American Fuzzy Lop plus plus (AFL++)
benchmarking
This directory contains benchmarking tools that allow you to compare one machine with another in terms of raw ability to execute a fuzzing target repeatedly.
To achieve this, we use a sample program ("test-instr.c") where each path is equally likely, supply it a single seed, and tell AFL to exit after one run of deterministic mutations against that seed.
Usage:
cd aflplusplus/benchmark
python3 benchmark.py
[*] Using 16 fuzzers for multicore fuzzing (use --fuzzers to override)
[*] Ready, starting benchmark...
[*] Compiling the test-instr-persist-shmem fuzzing harness for the benchmark to use.
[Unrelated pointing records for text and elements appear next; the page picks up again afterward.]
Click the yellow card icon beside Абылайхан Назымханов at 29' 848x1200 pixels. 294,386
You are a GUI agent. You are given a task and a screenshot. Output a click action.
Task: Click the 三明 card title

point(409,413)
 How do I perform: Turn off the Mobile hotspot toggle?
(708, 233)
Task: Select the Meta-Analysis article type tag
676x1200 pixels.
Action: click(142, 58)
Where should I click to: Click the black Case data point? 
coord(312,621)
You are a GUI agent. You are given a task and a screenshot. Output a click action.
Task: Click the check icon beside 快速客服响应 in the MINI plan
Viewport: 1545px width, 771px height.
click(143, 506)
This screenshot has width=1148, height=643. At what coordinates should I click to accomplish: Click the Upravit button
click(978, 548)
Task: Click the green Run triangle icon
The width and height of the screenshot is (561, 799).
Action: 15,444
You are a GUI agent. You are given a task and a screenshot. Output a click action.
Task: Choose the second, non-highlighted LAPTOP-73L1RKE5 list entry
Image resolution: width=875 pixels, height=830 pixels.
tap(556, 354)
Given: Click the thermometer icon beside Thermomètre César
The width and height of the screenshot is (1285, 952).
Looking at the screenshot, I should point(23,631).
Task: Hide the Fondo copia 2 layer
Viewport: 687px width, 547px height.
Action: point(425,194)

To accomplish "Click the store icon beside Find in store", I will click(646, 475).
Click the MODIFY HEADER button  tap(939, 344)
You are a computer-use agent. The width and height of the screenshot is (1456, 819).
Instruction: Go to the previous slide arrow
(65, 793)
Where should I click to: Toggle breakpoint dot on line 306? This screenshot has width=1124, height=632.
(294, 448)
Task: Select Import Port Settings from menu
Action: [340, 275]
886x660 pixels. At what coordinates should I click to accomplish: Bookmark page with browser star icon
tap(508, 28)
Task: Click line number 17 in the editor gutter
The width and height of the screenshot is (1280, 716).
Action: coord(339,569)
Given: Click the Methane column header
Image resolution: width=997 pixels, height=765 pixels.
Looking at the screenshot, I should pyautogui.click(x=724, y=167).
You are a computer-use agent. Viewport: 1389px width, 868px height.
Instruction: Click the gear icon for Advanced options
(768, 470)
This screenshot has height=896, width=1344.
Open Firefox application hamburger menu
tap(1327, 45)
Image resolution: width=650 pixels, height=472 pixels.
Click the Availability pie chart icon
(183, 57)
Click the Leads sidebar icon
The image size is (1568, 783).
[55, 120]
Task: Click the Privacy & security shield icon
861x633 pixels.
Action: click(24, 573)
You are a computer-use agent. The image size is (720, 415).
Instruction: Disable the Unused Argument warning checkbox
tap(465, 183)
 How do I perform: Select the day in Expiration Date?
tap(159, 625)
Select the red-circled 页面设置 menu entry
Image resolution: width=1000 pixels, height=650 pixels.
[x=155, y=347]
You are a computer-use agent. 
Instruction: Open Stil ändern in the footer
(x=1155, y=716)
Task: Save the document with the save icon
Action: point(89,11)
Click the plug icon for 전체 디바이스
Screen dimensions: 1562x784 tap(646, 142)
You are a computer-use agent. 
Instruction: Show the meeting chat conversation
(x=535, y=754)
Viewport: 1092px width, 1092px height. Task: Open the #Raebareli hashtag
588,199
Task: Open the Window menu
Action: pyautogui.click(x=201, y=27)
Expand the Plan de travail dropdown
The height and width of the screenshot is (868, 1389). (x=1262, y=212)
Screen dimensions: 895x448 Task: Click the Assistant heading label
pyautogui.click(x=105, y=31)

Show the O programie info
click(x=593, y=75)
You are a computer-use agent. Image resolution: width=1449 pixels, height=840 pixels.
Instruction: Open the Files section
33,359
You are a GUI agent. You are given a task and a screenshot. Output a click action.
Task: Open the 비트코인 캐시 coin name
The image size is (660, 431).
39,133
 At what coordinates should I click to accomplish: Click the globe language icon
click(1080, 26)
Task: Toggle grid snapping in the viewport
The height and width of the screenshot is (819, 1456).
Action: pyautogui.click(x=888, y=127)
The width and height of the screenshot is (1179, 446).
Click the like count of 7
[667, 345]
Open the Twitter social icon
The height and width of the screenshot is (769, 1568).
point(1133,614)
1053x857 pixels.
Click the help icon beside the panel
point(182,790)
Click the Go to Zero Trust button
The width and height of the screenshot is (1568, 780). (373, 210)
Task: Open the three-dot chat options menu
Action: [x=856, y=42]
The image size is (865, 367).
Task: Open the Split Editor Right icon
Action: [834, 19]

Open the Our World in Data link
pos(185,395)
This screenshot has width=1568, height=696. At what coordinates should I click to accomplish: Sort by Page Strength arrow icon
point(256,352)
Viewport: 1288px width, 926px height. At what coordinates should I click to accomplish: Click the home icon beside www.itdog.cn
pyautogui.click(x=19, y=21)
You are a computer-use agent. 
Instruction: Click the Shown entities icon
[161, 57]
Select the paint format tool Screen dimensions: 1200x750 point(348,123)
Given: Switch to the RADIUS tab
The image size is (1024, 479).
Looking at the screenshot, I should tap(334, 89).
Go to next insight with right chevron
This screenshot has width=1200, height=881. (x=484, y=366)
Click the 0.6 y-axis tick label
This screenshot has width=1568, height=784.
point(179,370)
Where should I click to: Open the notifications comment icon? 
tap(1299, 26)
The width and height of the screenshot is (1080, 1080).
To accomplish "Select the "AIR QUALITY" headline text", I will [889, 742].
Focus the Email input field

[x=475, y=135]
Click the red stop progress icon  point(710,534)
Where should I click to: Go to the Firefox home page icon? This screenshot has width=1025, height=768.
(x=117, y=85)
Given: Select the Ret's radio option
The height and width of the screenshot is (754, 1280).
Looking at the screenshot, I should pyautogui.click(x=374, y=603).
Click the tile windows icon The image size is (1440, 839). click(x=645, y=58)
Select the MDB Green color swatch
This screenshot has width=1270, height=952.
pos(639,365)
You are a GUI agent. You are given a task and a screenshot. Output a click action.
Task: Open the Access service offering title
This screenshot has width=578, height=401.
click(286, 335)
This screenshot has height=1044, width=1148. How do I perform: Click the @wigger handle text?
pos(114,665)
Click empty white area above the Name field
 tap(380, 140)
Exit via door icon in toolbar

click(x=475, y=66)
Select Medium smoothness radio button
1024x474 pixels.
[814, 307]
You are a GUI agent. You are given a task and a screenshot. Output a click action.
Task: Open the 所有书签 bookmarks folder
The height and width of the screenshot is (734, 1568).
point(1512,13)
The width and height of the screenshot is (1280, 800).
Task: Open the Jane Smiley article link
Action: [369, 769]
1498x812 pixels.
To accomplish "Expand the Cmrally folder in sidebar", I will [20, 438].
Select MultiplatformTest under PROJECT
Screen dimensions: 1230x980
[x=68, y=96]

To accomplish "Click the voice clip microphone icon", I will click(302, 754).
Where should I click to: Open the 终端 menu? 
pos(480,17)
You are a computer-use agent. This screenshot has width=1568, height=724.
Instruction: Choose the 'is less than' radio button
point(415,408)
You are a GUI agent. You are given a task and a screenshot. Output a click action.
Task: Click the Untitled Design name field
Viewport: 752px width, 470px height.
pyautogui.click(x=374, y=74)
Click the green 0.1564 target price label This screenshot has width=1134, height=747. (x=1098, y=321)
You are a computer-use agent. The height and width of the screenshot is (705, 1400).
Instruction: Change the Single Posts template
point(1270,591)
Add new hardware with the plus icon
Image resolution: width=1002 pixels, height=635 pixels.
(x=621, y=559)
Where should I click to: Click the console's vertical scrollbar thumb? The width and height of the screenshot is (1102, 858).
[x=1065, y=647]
[*] multicore test-instr-persist-shmem run 1 of 3, execs/s: 846065.81
[*] multicore test-instr-persist-shmem run 2 of 3, execs/s: 849694.03
[*] multicore test-instr-persist-shmem run 3 of 3, execs/s: 850757.52
[*] Average AFL execs/sec for this test across all runs was: 848839.12
[*] Average total execs/sec for this test across all runs was: 833138.28
[*] Results have been written to benchmark-results.jsonl
By default, the script will use a number of parallel fuzzers equal to your
available CPUs/threads (change with --fuzzers
), and will perform each test
three times and average the result (change with --runs
).
The script will use multicore fuzzing instead of singlecore by default (change
with --mode singlecore
) and use a persistent-mode shared memory harness for
optimal speed (change with --target test-instr
).
Each run writes results to benchmark-results.jsonl in JSON Lines format, ready to be pulled in to other tools such as jq -cs or pandas for analysis.
Data analysis
There is sample data in benchmark-results.jsonl, and a Jupyter notebook for exploring the results and suggesting their meaning at benchmark.ipynb.